[What the task asks]
Once you reach the line with "Image resolution: width=672", copy it and every line after it exactly, up to the end of the data. Omit the pictures.
################
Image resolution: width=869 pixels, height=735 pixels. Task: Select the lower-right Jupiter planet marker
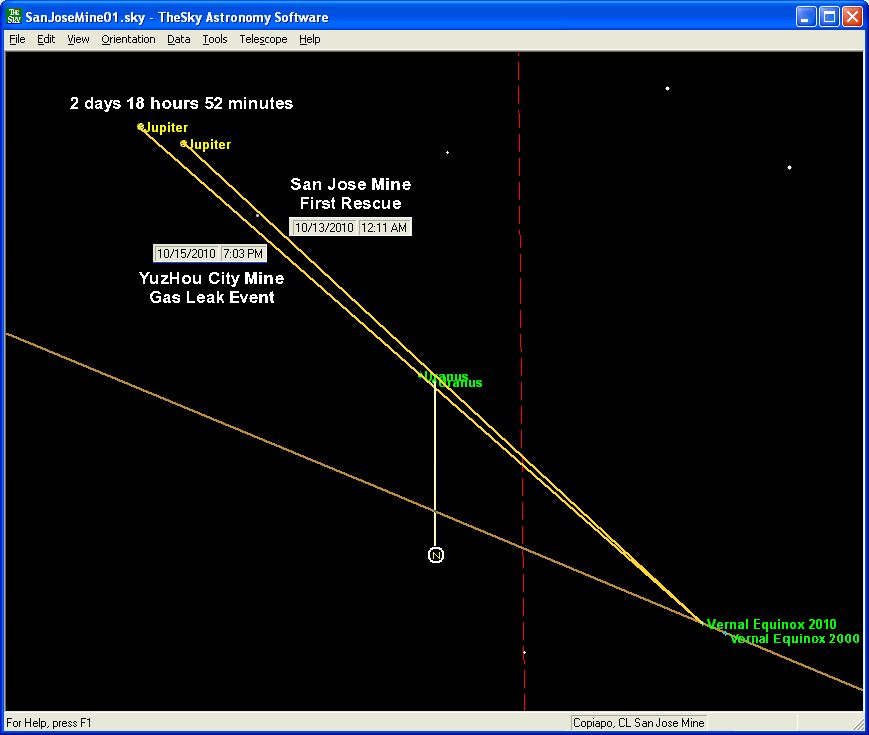[184, 144]
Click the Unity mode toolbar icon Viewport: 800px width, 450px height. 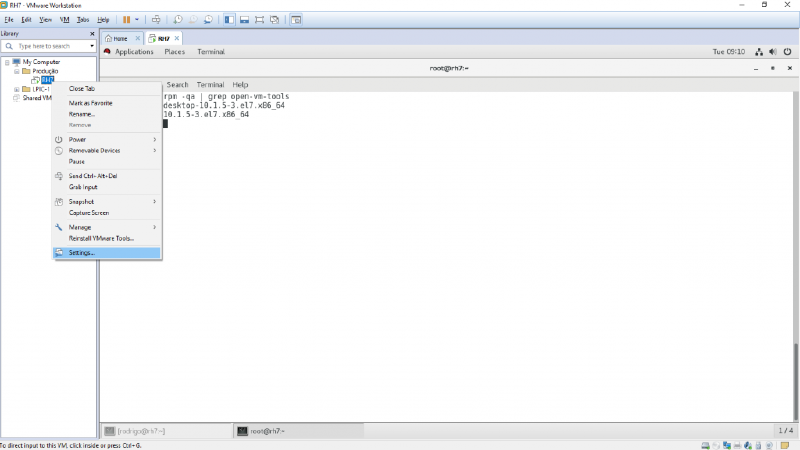[275, 19]
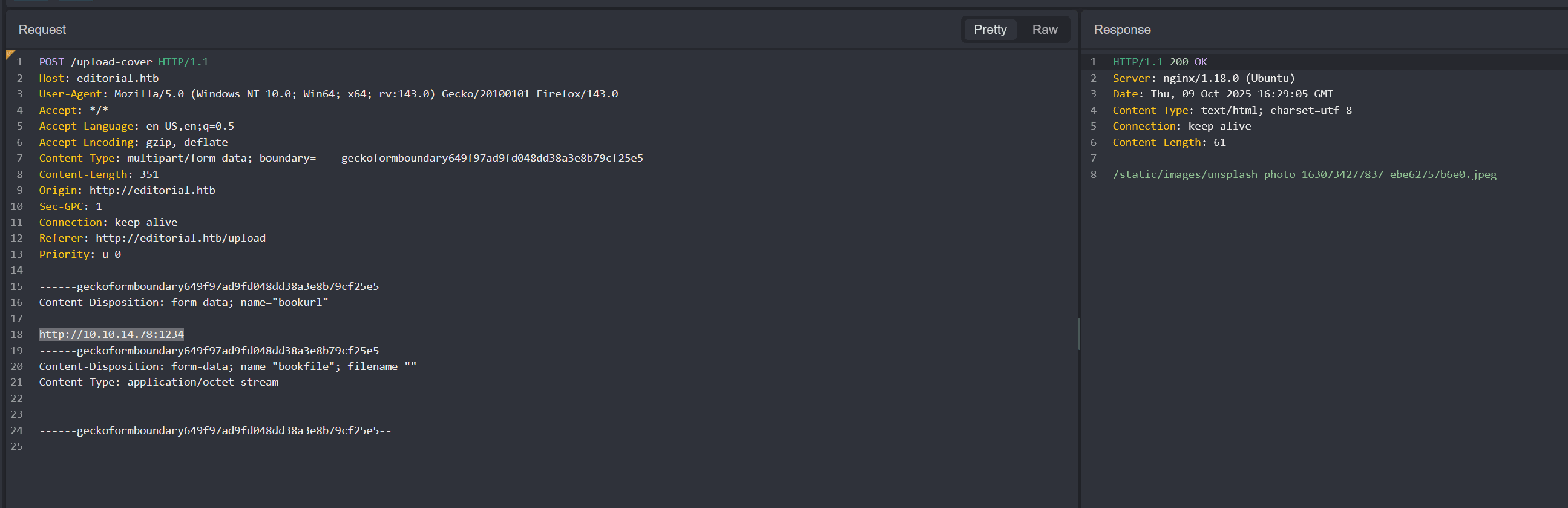1568x508 pixels.
Task: Click the Server: nginx response header
Action: click(x=1204, y=78)
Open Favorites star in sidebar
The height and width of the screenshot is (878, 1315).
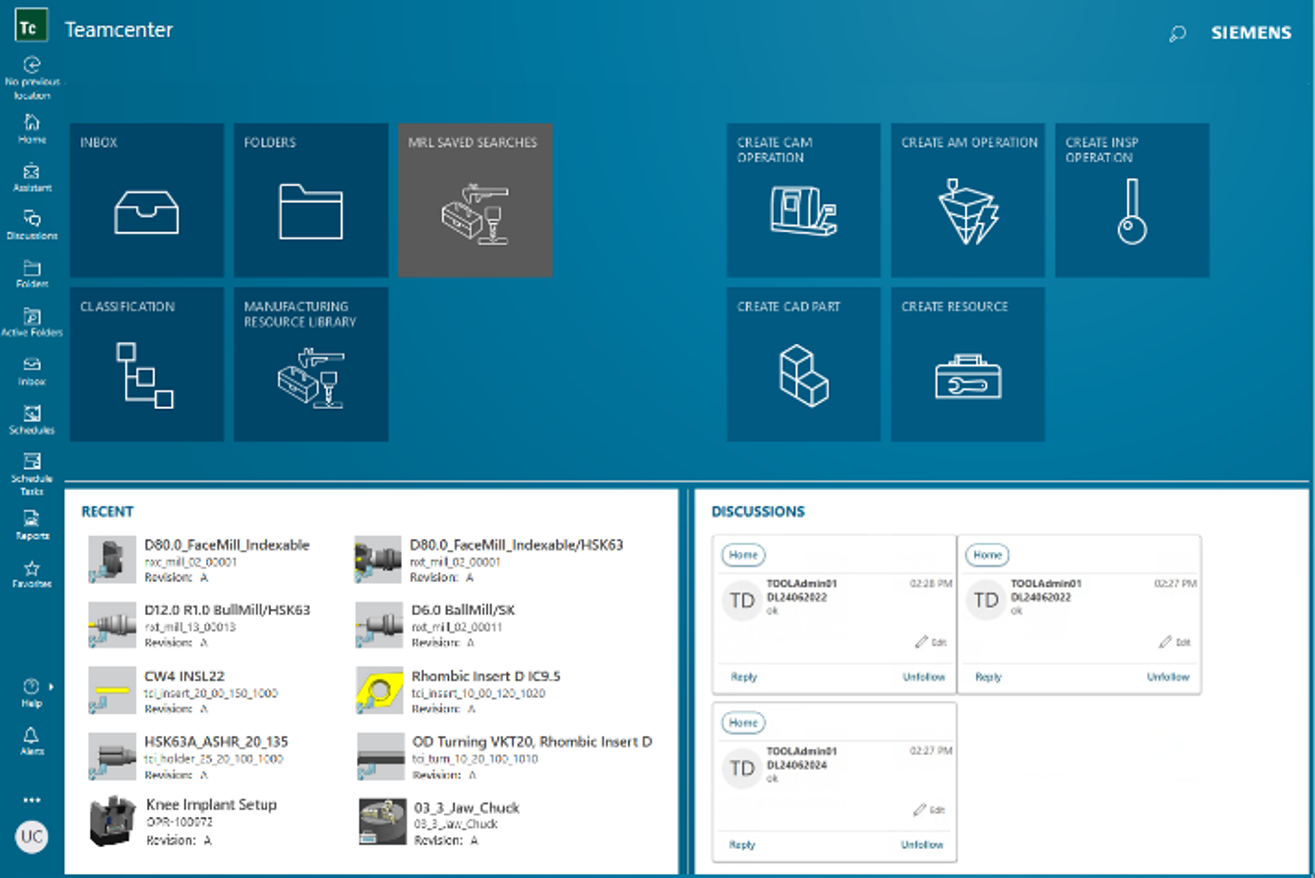[32, 573]
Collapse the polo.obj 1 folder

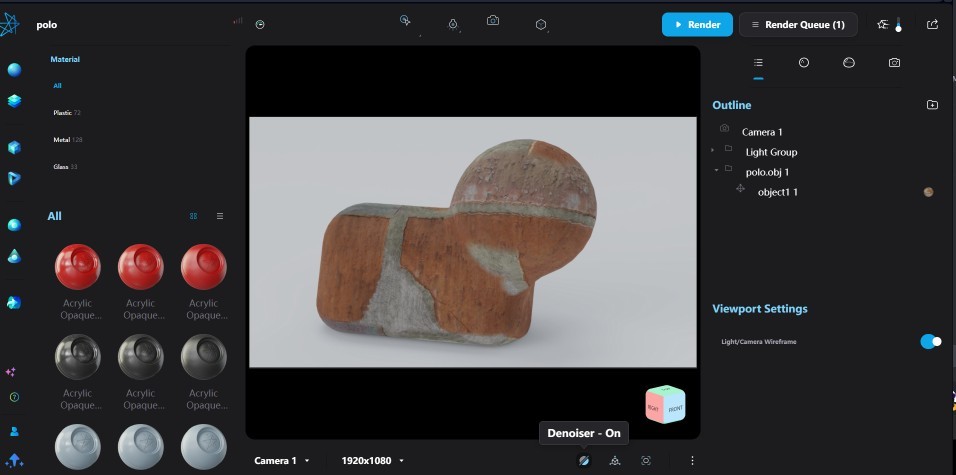click(716, 171)
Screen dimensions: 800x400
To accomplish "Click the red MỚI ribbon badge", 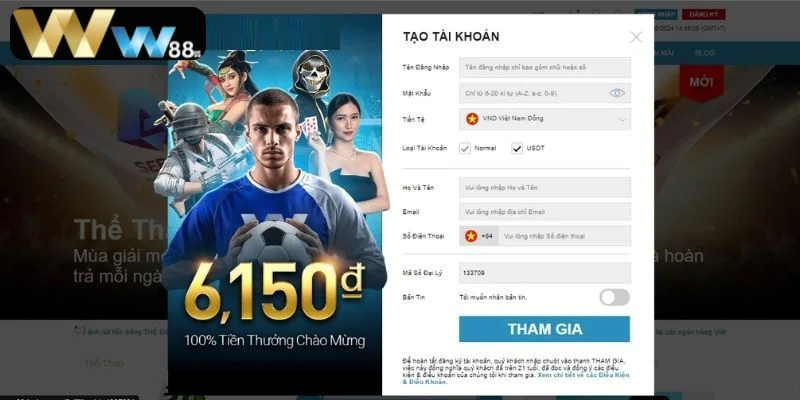I will click(701, 82).
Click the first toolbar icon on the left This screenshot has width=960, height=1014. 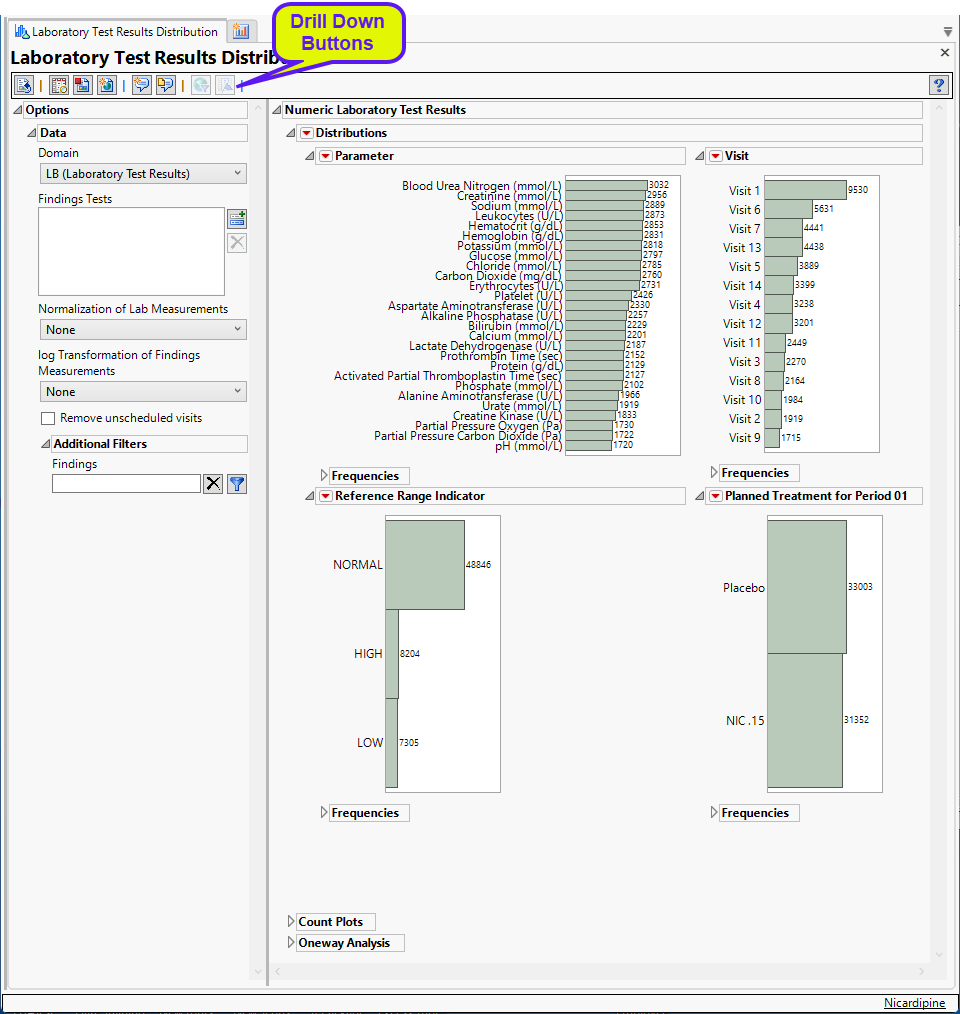click(24, 85)
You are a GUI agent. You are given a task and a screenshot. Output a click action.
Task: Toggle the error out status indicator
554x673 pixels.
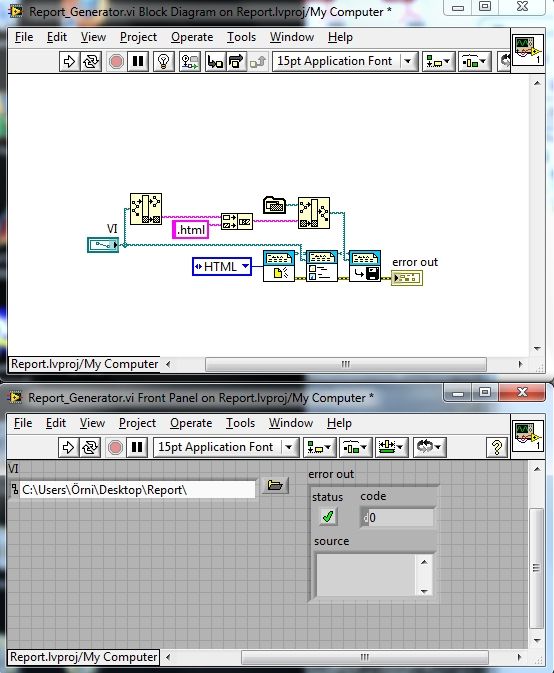328,516
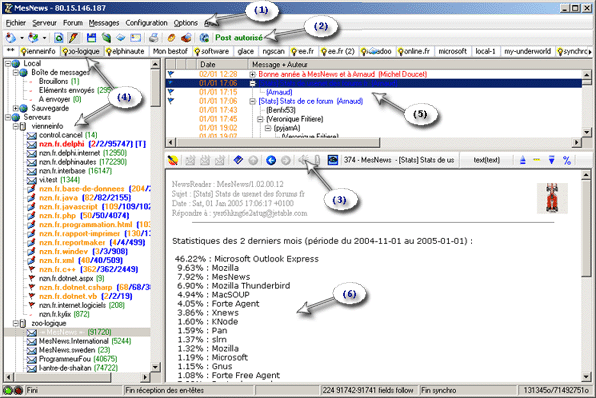Click the message body scrollbar down arrow
This screenshot has height=398, width=596.
click(586, 377)
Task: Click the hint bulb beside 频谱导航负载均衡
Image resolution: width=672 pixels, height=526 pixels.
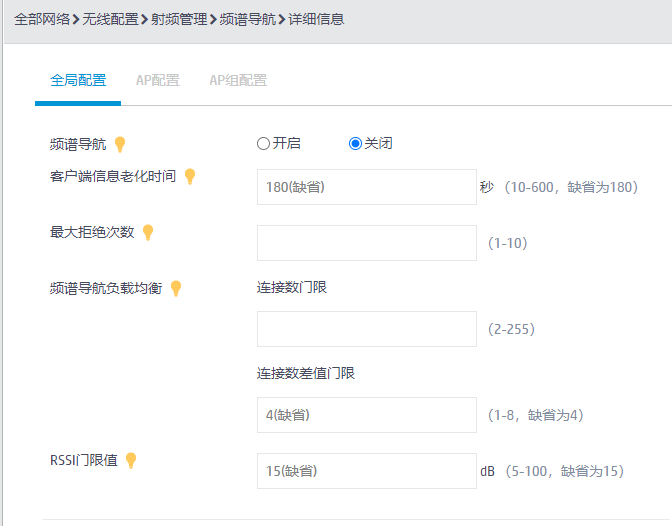Action: (176, 288)
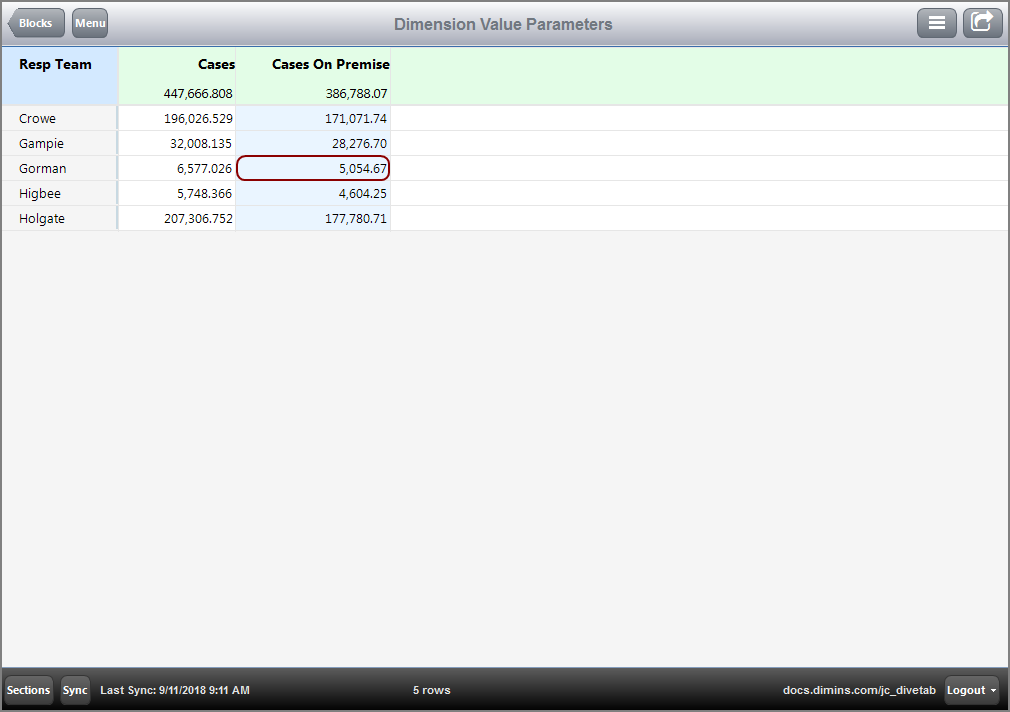
Task: Click the Crowe team row
Action: [37, 118]
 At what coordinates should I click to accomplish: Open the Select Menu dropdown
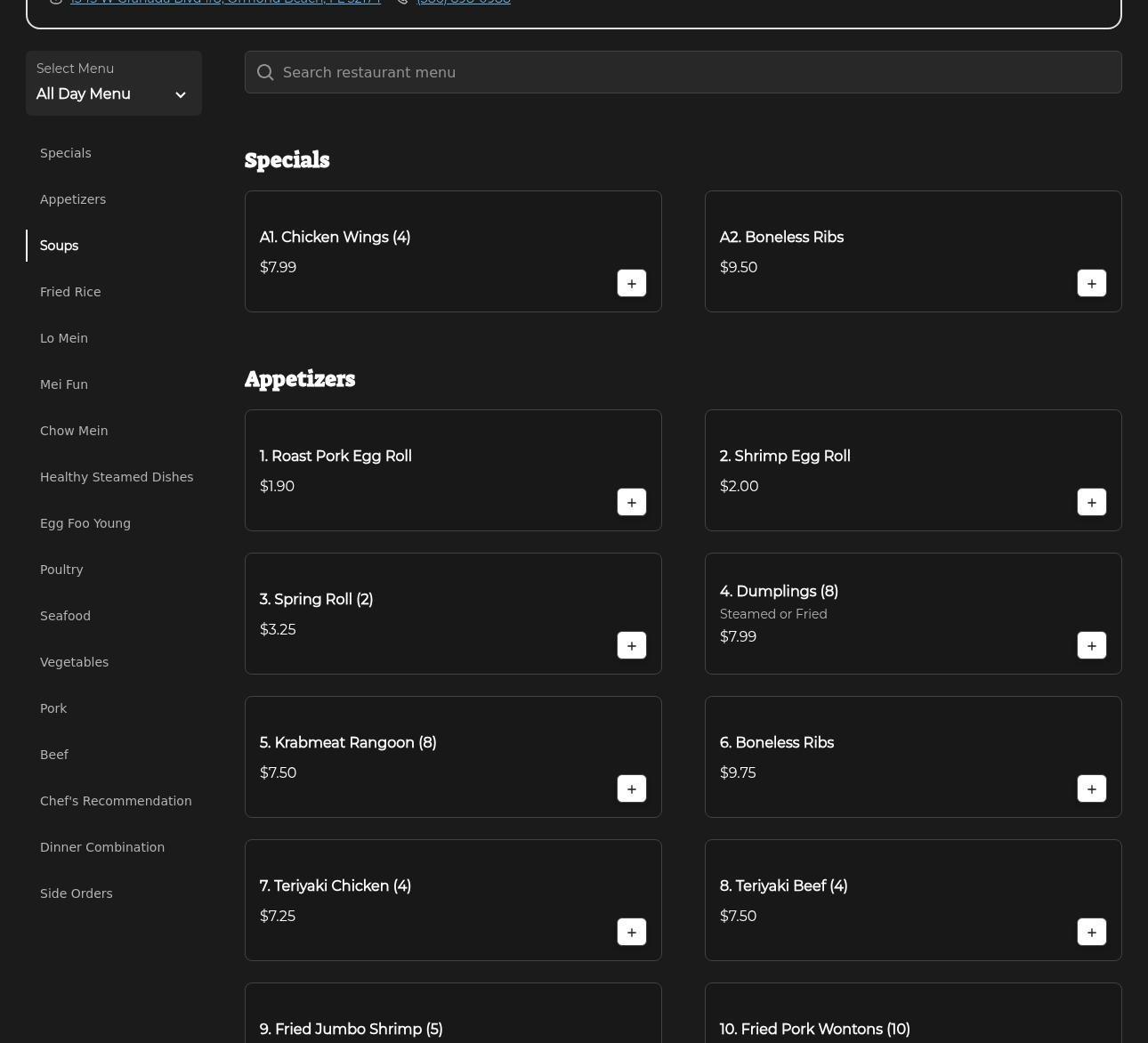coord(113,84)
################
[Solved exercise]
Image resolution: width=672 pixels, height=526 pixels.
Action: (176, 288)
Task: Click the Crowe team row
Action: [37, 118]
 At what coordinates should I click to accomplish: Open the Select Menu dropdown
coord(113,84)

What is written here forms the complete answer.